■ TASK TO COMPLETE
Write out the data exactly, every line included.

■ RECORDS FOR THIS TASK
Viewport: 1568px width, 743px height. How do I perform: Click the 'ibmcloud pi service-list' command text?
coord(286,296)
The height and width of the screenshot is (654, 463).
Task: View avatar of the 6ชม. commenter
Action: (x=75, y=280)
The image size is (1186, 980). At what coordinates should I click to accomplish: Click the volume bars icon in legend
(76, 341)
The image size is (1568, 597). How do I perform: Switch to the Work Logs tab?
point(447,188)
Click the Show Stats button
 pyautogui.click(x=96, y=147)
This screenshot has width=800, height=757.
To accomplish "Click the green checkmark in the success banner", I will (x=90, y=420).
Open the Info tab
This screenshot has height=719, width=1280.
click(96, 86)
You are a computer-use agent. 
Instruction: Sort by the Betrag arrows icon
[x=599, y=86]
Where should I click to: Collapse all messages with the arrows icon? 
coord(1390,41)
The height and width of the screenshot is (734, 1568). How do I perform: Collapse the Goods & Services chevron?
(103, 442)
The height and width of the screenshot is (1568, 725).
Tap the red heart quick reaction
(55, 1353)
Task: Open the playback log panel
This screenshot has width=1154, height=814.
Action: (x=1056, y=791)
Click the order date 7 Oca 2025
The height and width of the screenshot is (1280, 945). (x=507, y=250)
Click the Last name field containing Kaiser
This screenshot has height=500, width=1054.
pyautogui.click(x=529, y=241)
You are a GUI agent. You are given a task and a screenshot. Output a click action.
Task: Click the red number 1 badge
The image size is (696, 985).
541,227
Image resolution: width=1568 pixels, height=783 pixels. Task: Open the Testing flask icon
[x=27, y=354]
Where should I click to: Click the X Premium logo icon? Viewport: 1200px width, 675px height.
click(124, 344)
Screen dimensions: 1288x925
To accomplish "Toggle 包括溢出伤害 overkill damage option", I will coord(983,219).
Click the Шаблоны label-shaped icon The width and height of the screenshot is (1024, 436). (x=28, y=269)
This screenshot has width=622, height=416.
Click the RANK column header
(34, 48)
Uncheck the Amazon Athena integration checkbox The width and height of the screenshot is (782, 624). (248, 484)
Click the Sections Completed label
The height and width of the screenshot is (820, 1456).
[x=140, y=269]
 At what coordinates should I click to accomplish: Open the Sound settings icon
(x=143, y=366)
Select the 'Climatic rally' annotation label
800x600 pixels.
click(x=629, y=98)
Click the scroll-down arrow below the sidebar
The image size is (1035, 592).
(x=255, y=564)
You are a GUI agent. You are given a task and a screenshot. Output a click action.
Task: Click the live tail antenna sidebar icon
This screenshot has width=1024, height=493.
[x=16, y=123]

■ SOLUTION TO THE PROBLEM
Viewport: 1568px width, 743px height. How do I perform: Click the 'ibmcloud pi service-list' command text?
coord(286,296)
The height and width of the screenshot is (654, 463).
Task: View avatar of the 6ชม. commenter
Action: (x=75, y=280)
The image size is (1186, 980). At what coordinates should I click to accomplish: Click the volume bars icon in legend
(76, 341)
The image size is (1568, 597). How do I perform: Switch to the Work Logs tab?
point(447,188)
Click the Show Stats button
 pyautogui.click(x=96, y=147)
This screenshot has width=800, height=757.
To accomplish "Click the green checkmark in the success banner", I will (x=90, y=420).
Open the Info tab
This screenshot has height=719, width=1280.
click(96, 86)
You are a computer-use agent. 
Instruction: Sort by the Betrag arrows icon
[x=599, y=86]
Where should I click to: Collapse all messages with the arrows icon? 
coord(1390,41)
The height and width of the screenshot is (734, 1568). How do I perform: Collapse the Goods & Services chevron?
(103, 442)
The height and width of the screenshot is (1568, 725).
Tap the red heart quick reaction
(55, 1353)
Task: Open the playback log panel
This screenshot has width=1154, height=814.
Action: (x=1056, y=791)
Click the order date 7 Oca 2025
The height and width of the screenshot is (1280, 945). (x=507, y=250)
Click the Last name field containing Kaiser
This screenshot has height=500, width=1054.
pyautogui.click(x=529, y=241)
You are a GUI agent. You are given a task and a screenshot. Output a click action.
Task: Click the red number 1 badge
The image size is (696, 985).
541,227
Image resolution: width=1568 pixels, height=783 pixels. Task: Open the Testing flask icon
[x=27, y=354]
Where should I click to: Click the X Premium logo icon? Viewport: 1200px width, 675px height.
click(124, 344)
Screen dimensions: 1288x925
To accomplish "Toggle 包括溢出伤害 overkill damage option", I will coord(983,219).
Click the Шаблоны label-shaped icon The width and height of the screenshot is (1024, 436). (x=28, y=269)
This screenshot has width=622, height=416.
Click the RANK column header
(34, 48)
Uncheck the Amazon Athena integration checkbox The width and height of the screenshot is (782, 624). (248, 484)
Click the Sections Completed label
The height and width of the screenshot is (820, 1456).
[x=140, y=269]
 At what coordinates should I click to accomplish: Open the Sound settings icon
(x=143, y=366)
Select the 'Climatic rally' annotation label
800x600 pixels.
click(x=629, y=98)
Click the scroll-down arrow below the sidebar
The image size is (1035, 592).
(x=255, y=564)
You are a GUI agent. You are given a task and a screenshot. Output a click action.
Task: Click the live tail antenna sidebar icon
This screenshot has width=1024, height=493.
[x=16, y=123]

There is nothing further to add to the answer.